Motivated by a strong social conscience and keen to rent, stream and share goods and services, the Millennial generation’s revolutionary approach to spending is changing how companies, including carmakers do business. And their fresh thinking is influencing the cars they want to drive in ways you might not expect.
More than four in five out of those who’ve reached young adulthood so far this century believe SUVs have become more fuel-efficient and environmentally friendly during the last five years. Having shed their gas-guzzling reputation, SUVs are now on the shopping lists of one in four Millennials in the market for a new car.
Ford is introducing an all-new fully electric SUV, engineered to deliver an estimated range of at least 300 miles (480 km) – enough to drive from London to Paris. The company introduced three new SUVs in Europe last year, and the new zero-emission model will be one of five arriving by 2020.
“SUV sales are rising faster than any other type of vehicle in Europe, and eco-conscious Millennials are a driving force behind growing SUV demand. Last year, Ford’s SUV sales outpaced even this rapid industry growth,” said Roelant de Waard, vice president, Marketing, Sales & Service, Ford of Europe.

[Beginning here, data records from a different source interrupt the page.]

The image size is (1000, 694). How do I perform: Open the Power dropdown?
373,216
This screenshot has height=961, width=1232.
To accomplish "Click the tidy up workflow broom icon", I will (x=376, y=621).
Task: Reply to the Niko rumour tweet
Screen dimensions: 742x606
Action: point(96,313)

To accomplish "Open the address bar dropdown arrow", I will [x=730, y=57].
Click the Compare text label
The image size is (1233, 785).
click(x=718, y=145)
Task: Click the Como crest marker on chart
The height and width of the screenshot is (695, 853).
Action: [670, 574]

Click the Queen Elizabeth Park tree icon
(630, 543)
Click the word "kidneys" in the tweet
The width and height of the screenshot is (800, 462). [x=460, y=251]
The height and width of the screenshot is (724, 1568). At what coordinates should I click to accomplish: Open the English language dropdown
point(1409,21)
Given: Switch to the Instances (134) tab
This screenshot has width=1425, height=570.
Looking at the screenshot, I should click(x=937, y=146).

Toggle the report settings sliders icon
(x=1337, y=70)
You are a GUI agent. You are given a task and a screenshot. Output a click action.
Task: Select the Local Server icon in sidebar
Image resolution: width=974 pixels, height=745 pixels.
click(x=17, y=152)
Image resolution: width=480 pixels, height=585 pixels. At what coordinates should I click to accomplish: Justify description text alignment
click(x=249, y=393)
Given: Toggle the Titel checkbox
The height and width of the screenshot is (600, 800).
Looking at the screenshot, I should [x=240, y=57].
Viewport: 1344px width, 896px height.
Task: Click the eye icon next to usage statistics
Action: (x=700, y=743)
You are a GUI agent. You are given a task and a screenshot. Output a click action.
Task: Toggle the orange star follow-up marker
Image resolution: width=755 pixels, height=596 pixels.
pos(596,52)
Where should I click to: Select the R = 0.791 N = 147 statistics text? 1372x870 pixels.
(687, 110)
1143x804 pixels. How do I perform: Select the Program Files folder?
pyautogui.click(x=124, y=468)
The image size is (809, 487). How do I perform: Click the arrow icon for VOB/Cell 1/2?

He adds: “Customers are discovering the fuel-efficiency offered by advanced engines like our new 120 PS 1.5-litre TDCi diesel that meets the latest Euro Stage 6 emissions requirements and delivers 115 g/km CO2 in the new Kuga, and the multi-award-winning 1.0-litre EcoBoost petrol engine in the Ford EcoSport.”
Sales of Ford’s SUV models in Europe – the compact EcoSport, medium-size Kuga and full-size Edge – grew 31 per cent in 2016 compared to 2015. Last year was the best ever year of sales for the Kuga and EcoSport. Interestingly, SUV registrations were up 21 per cent across Europe in 2016, accounting for more than one quarter of all the new vehicles registered.
While most social networking groups are dominated by the millennial generation, it’s not only younger drivers that are defying expectations with their choice of car. Ford data shows that the average age of customers buying hot hatchbacks, the high performance versions of small and medium sized cars, not surprisingly increased by more than 10 per cent between 2010 and 2016.
Last year Ford performance car sales – including the Fiesta ST, Focus ST and Focus RS hot hatchbacks, as well as the Ford Mustang, grew by 60 per cent for the second year in succession.